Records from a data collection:

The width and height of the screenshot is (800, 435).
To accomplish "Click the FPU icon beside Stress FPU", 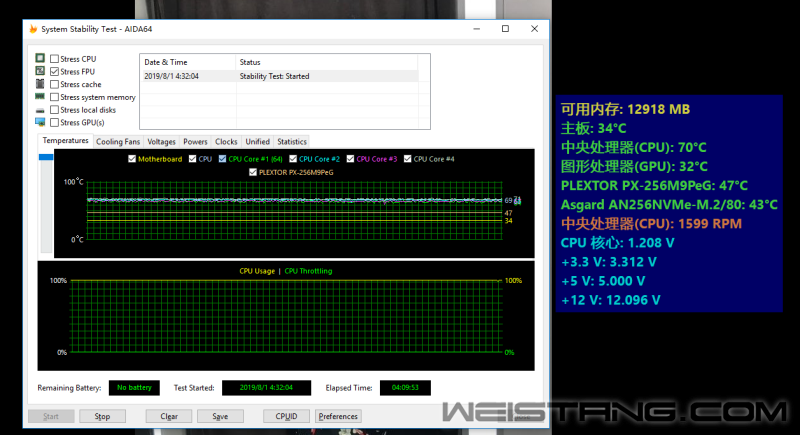I will pos(40,72).
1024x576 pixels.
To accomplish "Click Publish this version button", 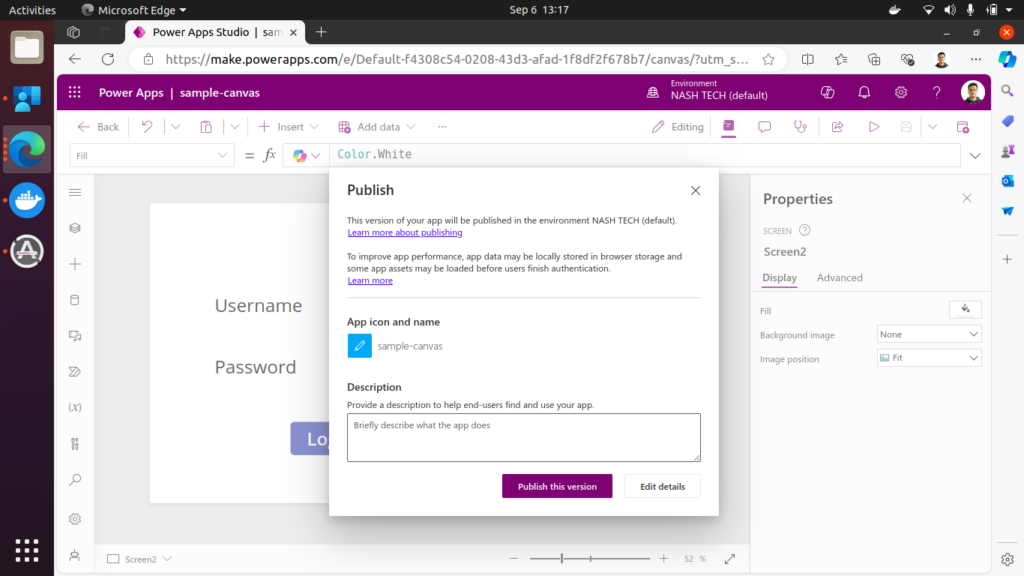I will (557, 486).
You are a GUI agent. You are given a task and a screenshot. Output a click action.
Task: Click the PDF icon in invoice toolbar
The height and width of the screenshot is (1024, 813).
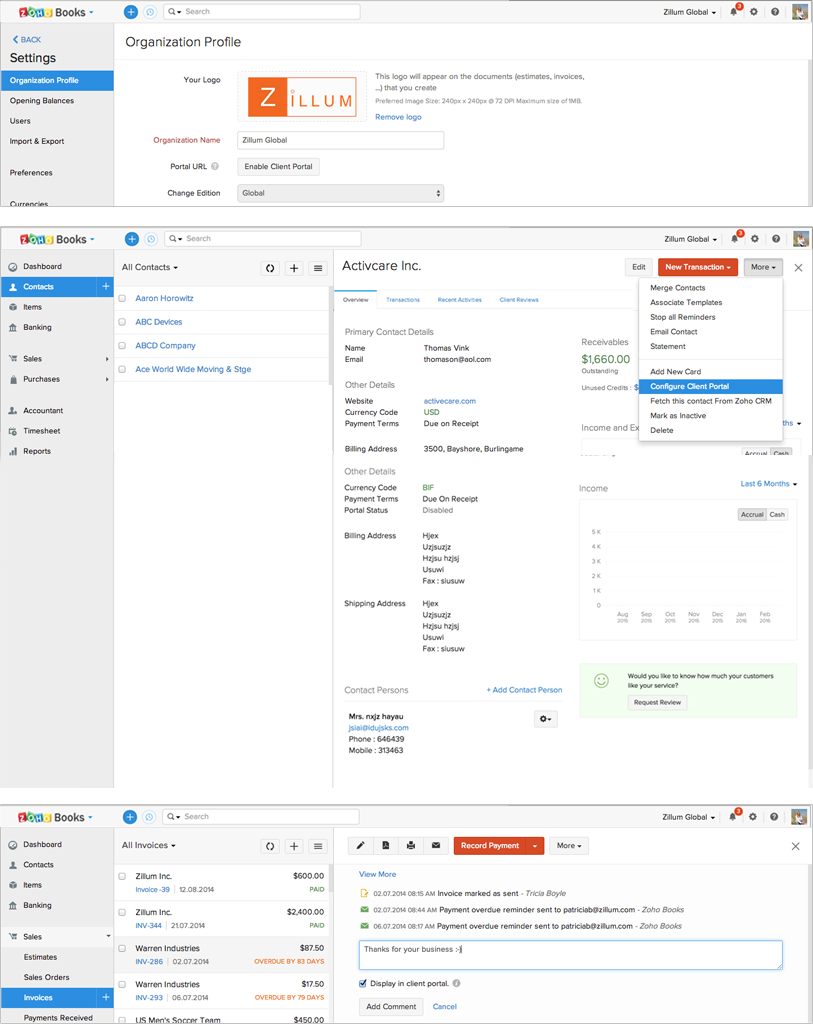pyautogui.click(x=385, y=845)
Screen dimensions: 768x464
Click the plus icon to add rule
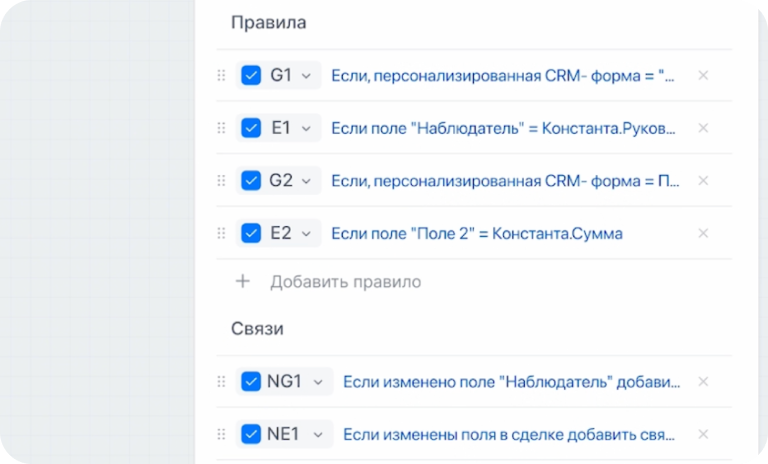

Task:
Without the pictures, repeat exactly the lines running from the line containing "Task: Click the PDF icon in invoice toolbar" through the end of the data, both ends included.

Solution for this problem:
Task: Click the PDF icon in invoice toolbar
The height and width of the screenshot is (1024, 813).
pyautogui.click(x=385, y=845)
Screen dimensions: 768x464
Click the plus icon to add rule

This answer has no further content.